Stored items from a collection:
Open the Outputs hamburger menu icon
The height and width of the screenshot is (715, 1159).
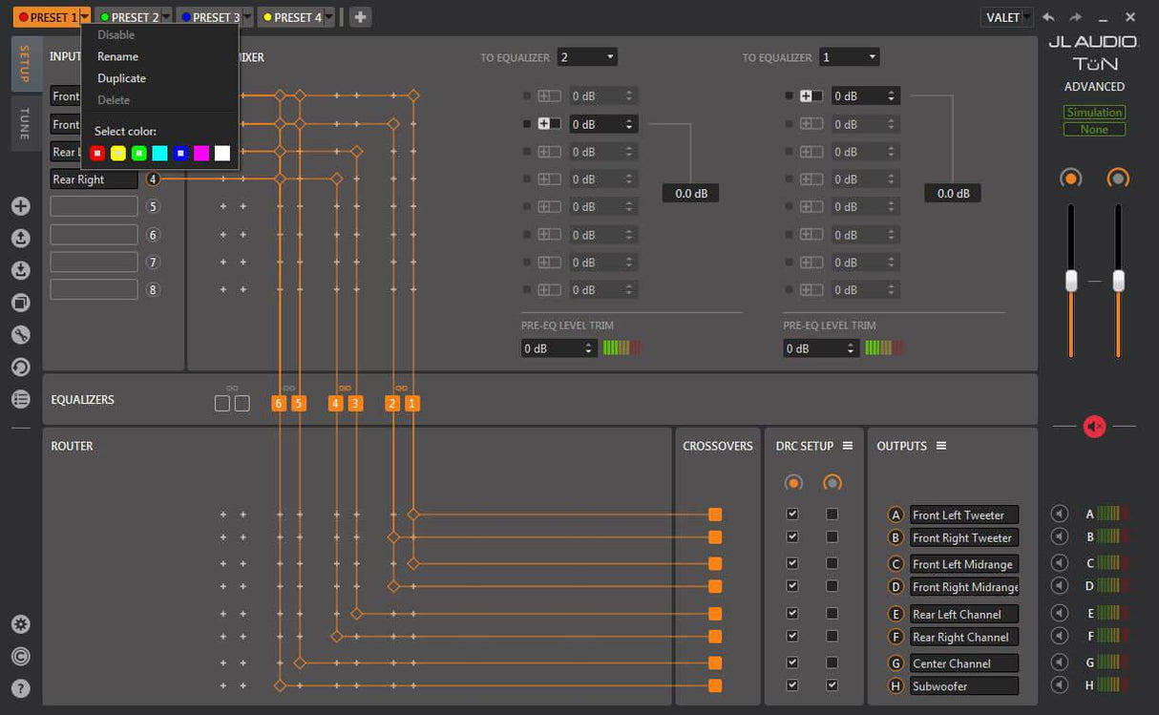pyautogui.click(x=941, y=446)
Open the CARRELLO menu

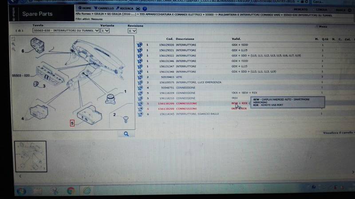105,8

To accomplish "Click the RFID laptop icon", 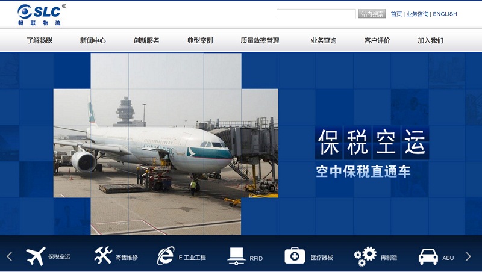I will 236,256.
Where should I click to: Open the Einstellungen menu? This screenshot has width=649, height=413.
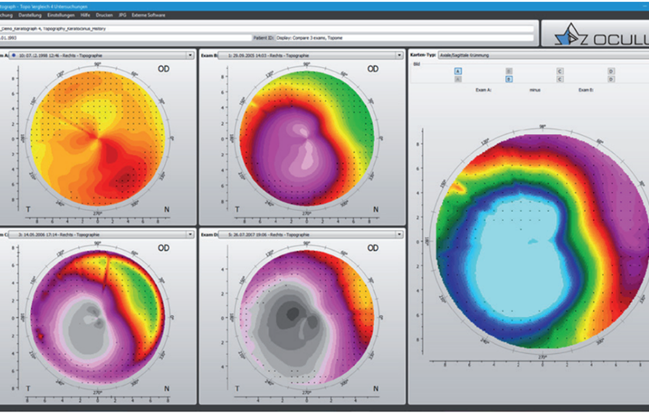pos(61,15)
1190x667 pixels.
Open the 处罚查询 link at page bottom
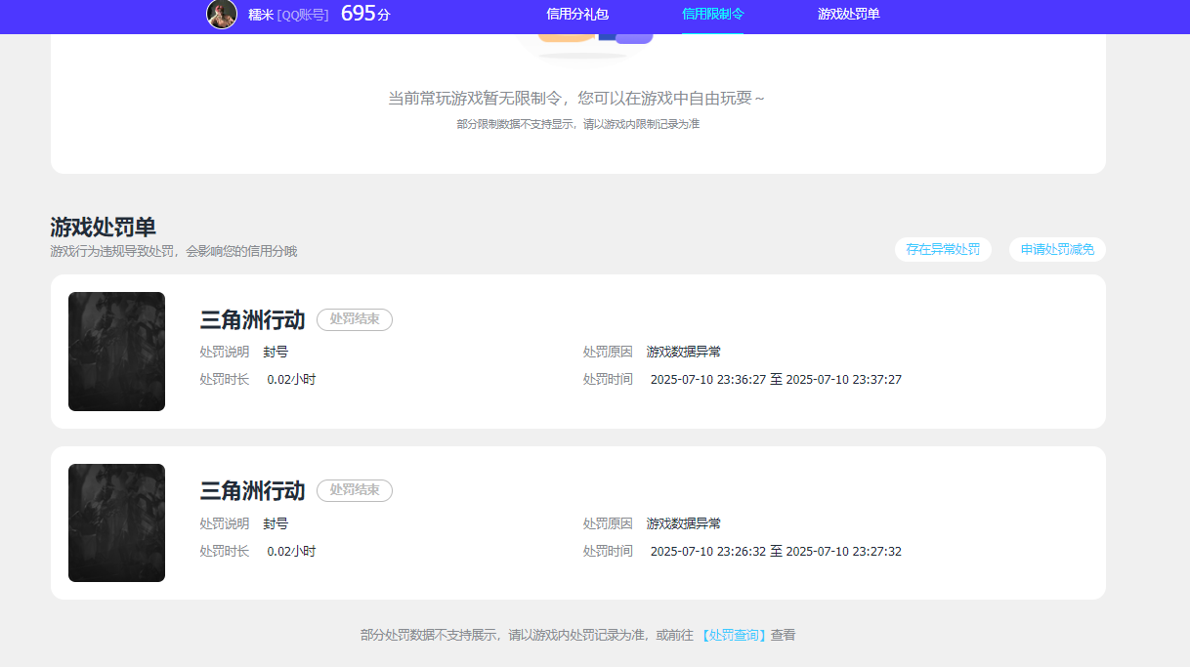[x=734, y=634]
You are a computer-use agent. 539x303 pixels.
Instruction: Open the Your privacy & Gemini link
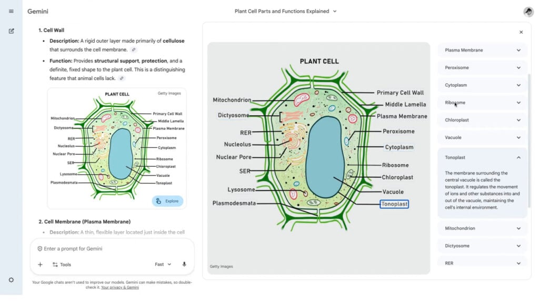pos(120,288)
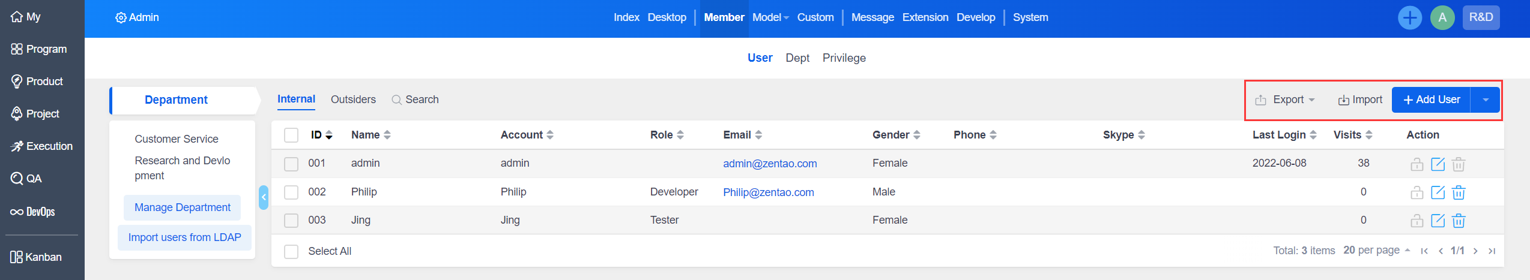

> _Problem_
In the data above, which lines include "pixels"? Return those lines.

> _Answer to the problem_
1190x667 pixels.
You are a computer-use agent. 539x303 pixels.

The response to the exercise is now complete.